Amy Yorke, 2025
Four stars for fun that covers the bases as a book one. It’s lighter on fantasy but deeper on feelings (the big squishy love ones) because it’s “New Adult” (think older YA) and the seeds are there for bigger moments in magic. What I wanted was more intensity with higher questions on the morals of war, the question of trusting advisors, and one more step forward on the magical mysteries, but I attribute that to this being New Adult, and either way, I’ll gladly return for the sequel. To me the central issue is that we lean too heavily on Sylvie’s POV and she’s young and inexperienced from being raised in isolation in a castle. Had we had more Ronan chapters to experience his maturity and live inside his moral choices (and had he made more mistakes), I think we’d have the intensity that I was craving.
The story introduces Sylvie, the spare to a ruling family who is orphaned from a devastating war of ruling lands. She feels like the weakest sibling because she can’t deal the killing blow and she’s not conniving and ruthless like her elder sister Adria. There’s also an older brother Seth but he’s missing in the story, I am guessing he will be a prominent storyline in Book 2.

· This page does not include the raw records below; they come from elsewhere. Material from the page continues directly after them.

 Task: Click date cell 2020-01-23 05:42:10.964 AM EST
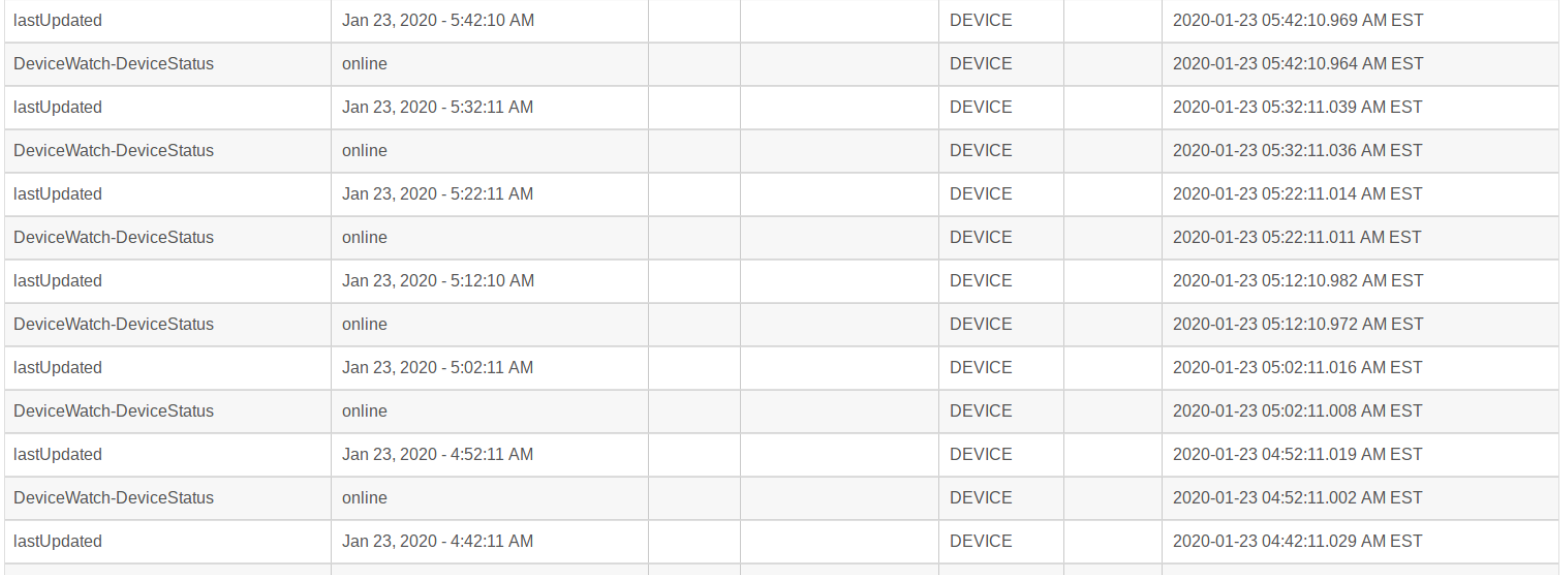(1297, 64)
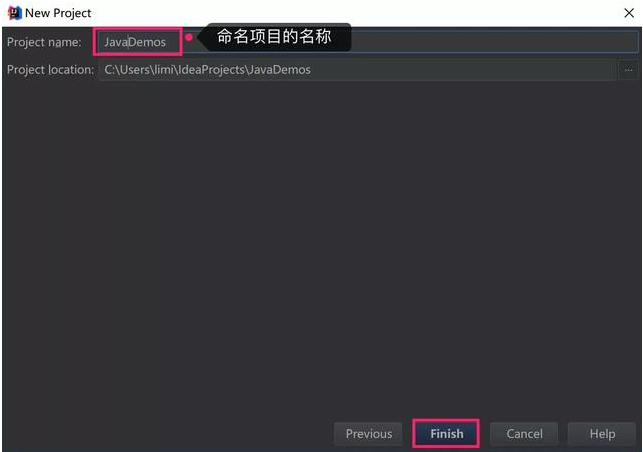Click inside the Project location path field
Image resolution: width=643 pixels, height=452 pixels.
(355, 70)
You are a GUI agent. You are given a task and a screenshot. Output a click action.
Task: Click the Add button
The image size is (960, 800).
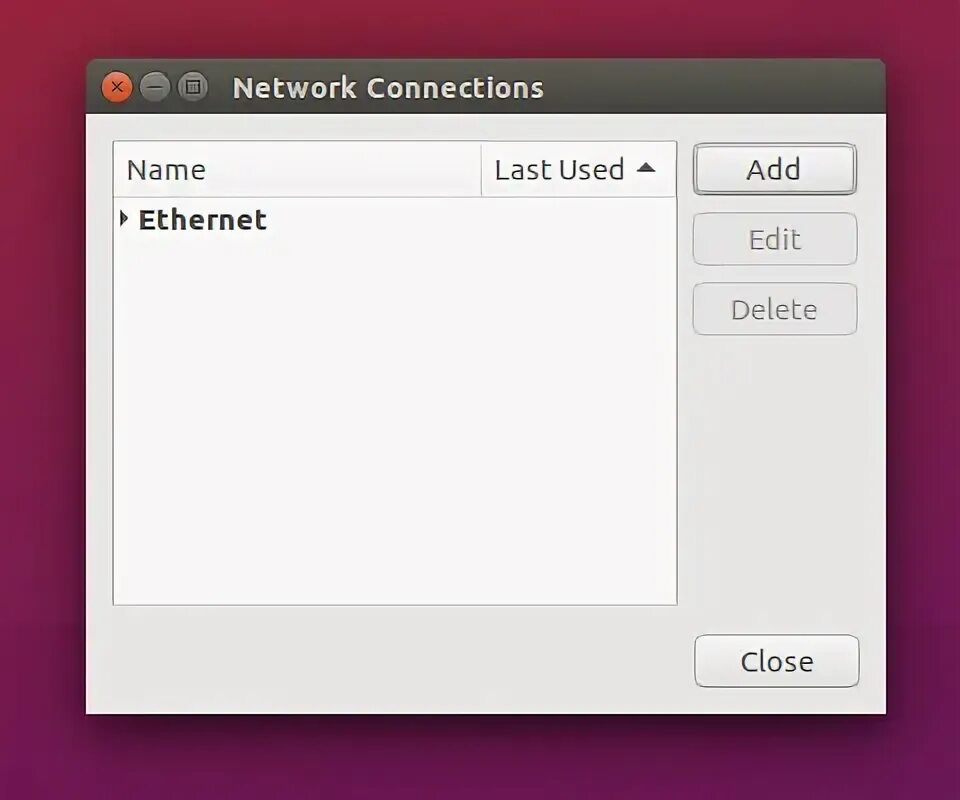pos(774,169)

Sylvie is set to kill Ronan, the god king (and naturally, gorgeous) enemy of her people for starving them and harvesting their land for gold. And then she meets him – and this is more than chemistry because their magic interweaves and they serve as empaths to each other. The mystery of their magic is the best part, and there are larger mysteries looming to tease us. Sylvie is so trusting and inexperienced that we don’t uncover much beyond an early mystery and many of the supporting characters receive limited scenes which leave a lot on the table. I really needed more colour about Adria and her psychology and I wanted more time with Larus because he was a very interesting character morally.
However – all the ingredients are there for the sequel to have more complexity, deeper questions of trust, and the higher stakes of who will rule – that’s an exciting proposal and I’ll take it.
Thank you to Amy Yorke, Glasslook Press, and NetGalley for the ARC in exchange for my honest review.